Iron ore spot markets remain choppy, falling modestly on Thursday after ripping higher on Wednesday.
And with Chinese futures largely unchanged overnight, it’s looking like that trend may continue today.
According to data from Metal Bulletin, the spot price for benchmark 62% fines fell by 0.97% to $61.60 a tonne, partially reversing the 1.68% gain recorded on Thursday.
Year to date it has fallen 21.9%.
Lower grade ores underperformed the benchmark with the price for 58% fines sliding 1.33% to $41.40 a tonne.
“The iron ore market reverted back to its recent negative trajectory today as marginal gains witnessed over the past few days proved unsustainable,” said Metal Bulletin.

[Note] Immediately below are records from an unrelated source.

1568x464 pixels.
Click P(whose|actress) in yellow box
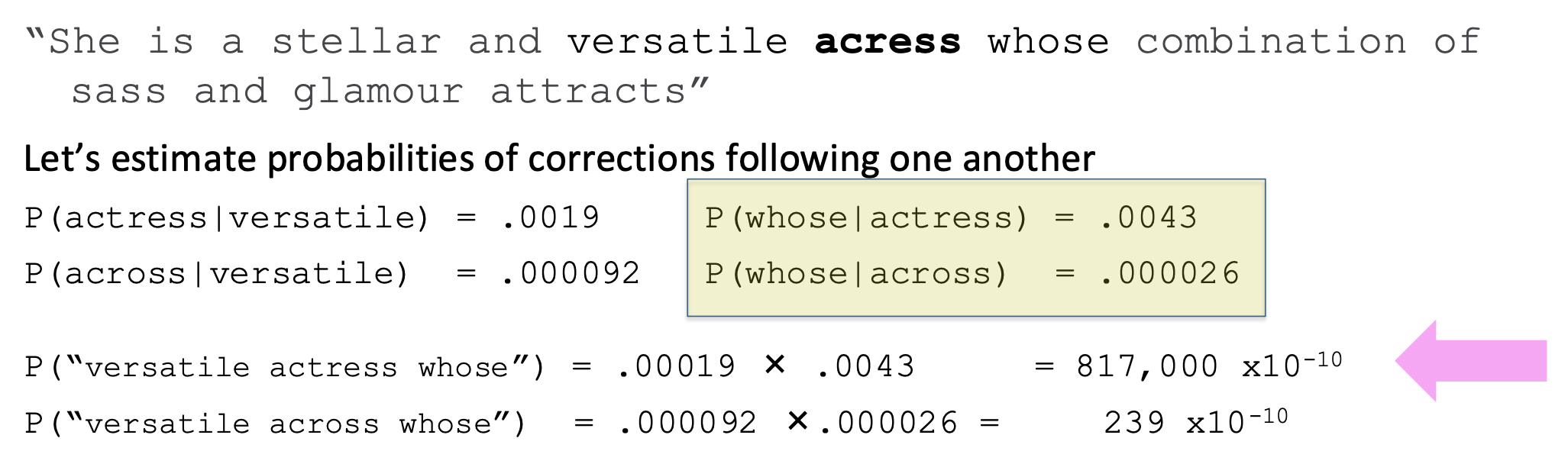click(867, 218)
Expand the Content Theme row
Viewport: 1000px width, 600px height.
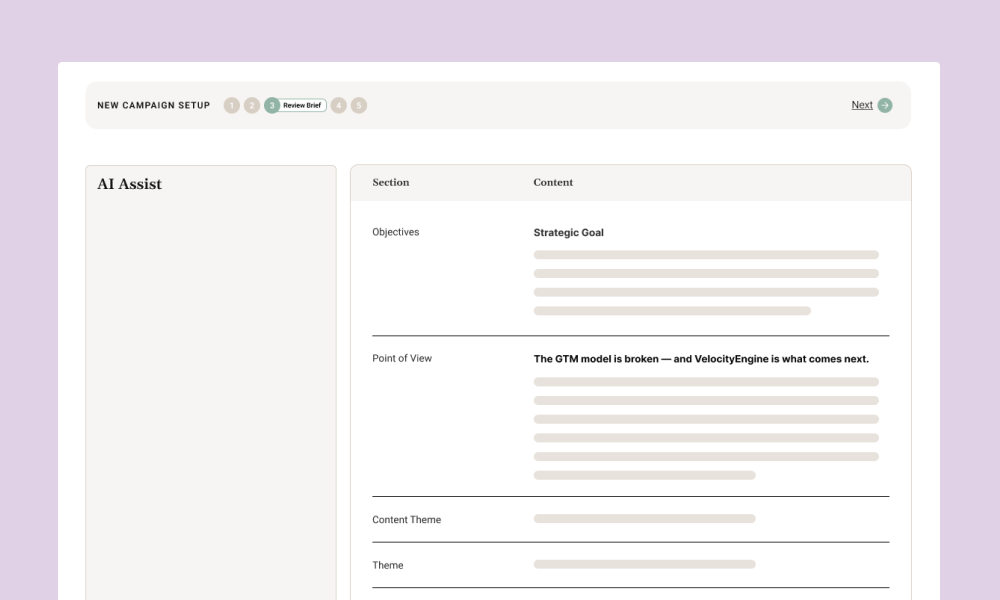[x=406, y=519]
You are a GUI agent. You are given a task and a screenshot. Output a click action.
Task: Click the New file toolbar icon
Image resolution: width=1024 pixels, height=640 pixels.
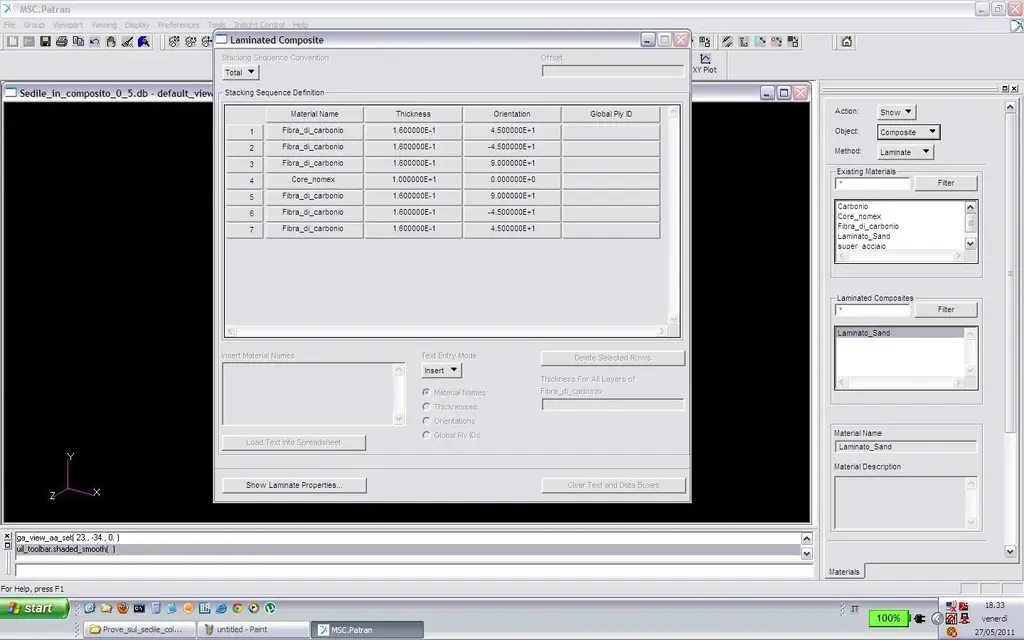pyautogui.click(x=12, y=41)
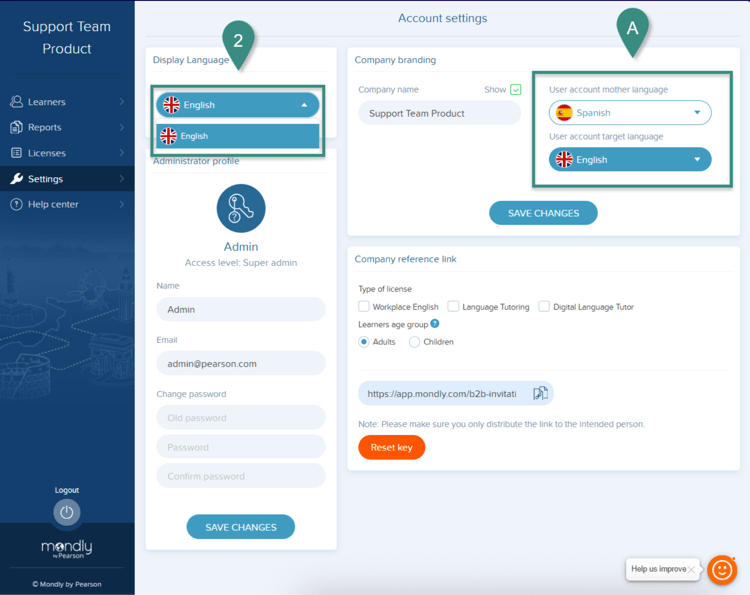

The group said that the losses in iron ore markets came despite modest strength in Chinese rebar and iron ore futures earlier in the session, something that continued in overnight trade.
The most actively traded September 2017 iron ore future on the Dalian Commodities Exchange closed 0.42% higher at 476 yuan per tonne, while the September 2017 rebar contract on the Shanghai Futures Exchange closed up 2.15% at 3,187 yuan per tonne.
Coke and coking coal futures also added in excess of 1.4%.
Trade in all contracts will resume at 11am AEST.
SHFE Rebar ¥3,187 , 2.15%
DCE Iron Ore ¥476.00 , 0.42%
DCE Coking Coal ¥1,053.50 , 1.54%
DCE Coke ¥1,559.00 , 1.46%
While iron ore spot prices remain choppy after falling to multi-month low last week, with Chinese steel inventories lower than usual and steel mill margins elevated, Vivek Dhar, mining and energy analyst at the Commonwealth Bank, suggests that may support iron ore prices in the near-term.
“Chinese steel rebar stockpiles are now nearly 30% below the historic average. Together with a rebound in steel mill margins, there is a real chance that iron ore prices could rebound in the short term,” says Dhar. “We would closely watch for a pick-up in steel output rates in China to confirm stronger iron ore demand.”